### PAGE TEXT
--- START ---

Sunday Gleaner Writer

Ministerial student Kevar Brown had just one semester left to complete his degree at Northern Caribbean University (NCU) and the man of God had a bright future ahead. The ninth of 10 children, he would have been the first person in his family to graduate from university. However, everything changed abruptly on Father’s Day when Brown collapsed at the pulpit while officiating at the funeral service for his beloved aunt, Curline Brown. He died on the way to the hospital from what the autopsy report revealed was a heart attack.

His sister, Maxine Davis, was among the mourners inside the Orange Bay Seventh-day Adventist Church in Portland when the events unfolded, and it was in her lap that Brown took his last breath. Davis and her brother were best friends, and although she had seen several clips of him preaching, Father’s Day would have been the first time she would see him preach live.

“My brother went up to the pulpit and said ‘I have done many funerals in different places and countries, but this is the most difficult one for me’. After that I see my brother put his head on the pulpit like him was resting and mi seh Kevar tired. But then him hold up his head and mi see him eye dem roll over. I rushed to the pulpit and helped the other people to tek off him tie and pull him shirt. Then I hear him groan and I knew that we had to get him to the hospital at once,” Davis shared.

She recalled the moment when the doctors pronounced Brown dead and covered him in a white sheet – “Mi bawl out. You coulda hear mi from here to Jerusalem. Mi lift up di sheet a thousand time. Mi lift up him dead hand and use him dead fingerprint fi open him phone and go in him WhatsApp.” She also recalled the last smile she shared with Kevar when he looked inside the church and saw her, just as he was getting ready to take to the pulpit.

“Mi brother was a loving boy,” Davis said emotionally. “Kevar was a family person. Me and mi brother talk ‘bout anything and everything. Mi brother was a people person and him was a devout Christian. Is when him dead me realise how much people all over the world did love Kevar.”

According to Davis, Brown’s father died last year and “he was the one who buried him”, but he didn’t officiate at that funeral. Afterwards, he travelled overseas to work and pay off his school fees, instead of finishing what would have been his last semester. She applauded him for his journey which saw him leaving high school without any Caribbean Secondary Education Certificate subjects, working as a security guard and then telling his family that his real goal in life was to attend university.

“Kevar woulda leave Portland, go to Coronation Market with coconut, sell them off and then head to school in Mandeville and nobody knew,” Davis shared.

--- END ---

### DATA SHOWN
--- START ---

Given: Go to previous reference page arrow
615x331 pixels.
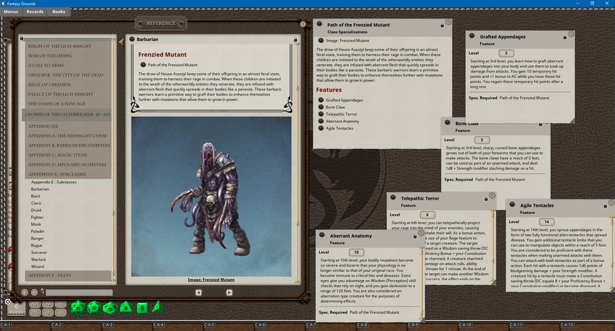Looking at the screenshot, I should (198, 292).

--- END ---

Write out, word for word, the passage of the article about Kevar Brown starting with "According to Davis, Brown’s" and going on through "to attend university.".

### ANSWER SECTION
According to Davis, Brown’s father died last year and “he was the one who buried him”, but he didn’t officiate at that funeral. Afterwards, he travelled overseas to work and pay off his school fees, instead of finishing what would have been his last semester. She applauded him for his journey which saw him leaving high school without any Caribbean Secondary Education Certificate subjects, working as a security guard and then telling his family that his real goal in life was to attend university.